Cambridge-based exactEarth, a partner in Communitech’s DATA.BASE program, is taking steps to become a public company.
That’s a great show of strength in a relatively young company that stepped up to be the lead industrial partner in the DATA.BASE initiative, said Glenn Smith, a former DATA.BASE program director.
“When we think about the DATA.BASE, some of the things we were starting to impact was the development of new products, new processes, new intellectual property,” Smith said. “And certainly exactEarth was able to come to market with new products from those engagements.”
DATA.BASE was funded by the Federal Economic Development Agency for Southern Ontario (FedDev) to explore ways of processing, packaging and selling the vast amounts of digital information produced by everyday activities. The program wrapped up this spring.
Established in 2009, exactEarth collects satellite data about ships around the world. It has filed a preliminary prospectus with securities commissions in provinces other than Quebec for an initial public offering. Canaccord Genuity Corp. will lead a syndicate of underwriters to handle the offering.

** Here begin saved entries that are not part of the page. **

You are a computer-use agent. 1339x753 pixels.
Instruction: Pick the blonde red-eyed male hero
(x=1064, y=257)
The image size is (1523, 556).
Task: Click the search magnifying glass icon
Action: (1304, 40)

ExactEarth declined to elaborate on the announcement.
“I think being able to work with Communitech and access the local community, some of the developers and other communities was a very positive thing,” exactEarth President Peter Mabson told Communitech News in April, adding: "I think there is a huge potential for satellite and mobile Internet of Things, because anything that moves, people are going to be interested in, either to track it or get tracking data from it.”
ExactEarth has built a business collecting shipping information from low-orbit satellites and selling it. Ships of 300 gross tonnes or more are required by international convention to link to an automatic identification system (AIS) satellite service.
More than 150 government agencies from nearly 50 countries use information processed by exactEarth. Besides keeping track of the position of ships, agencies apply satellite data to such purposes as investigating illegal fishing and oceanic pollution caused by ships flushing their bilges.
More than 90 per cent of the world’s trade travels by sea, according to the International Maritime Organization.
Owned by COM DEV International Ltd., a local maker of satellite components, and Hisdesat, a Spanish company involved in secure satellite communications, exactEarth was among several industrial and academic partners in the DATA.BASE program at Communitech.
In COM DEV’s annual report for 2014, chief executive officer Michael Pley said exactEarth "came into its own as a thriving business that is meeting the vision we had for it when it was founded in 2009.
"It added three in-orbit satellites to its constellation and expanded its ground stations from six to 13. It has also entered into a public/private partnership with the European Space Agency that designated exactEarth as the satellite AIS [Automatic Identification System] service provider for the European institutional market. And possibly the most significant event in 2014 for exactEarth was the contract signed with the Government of Canada last September worth over $17 million.”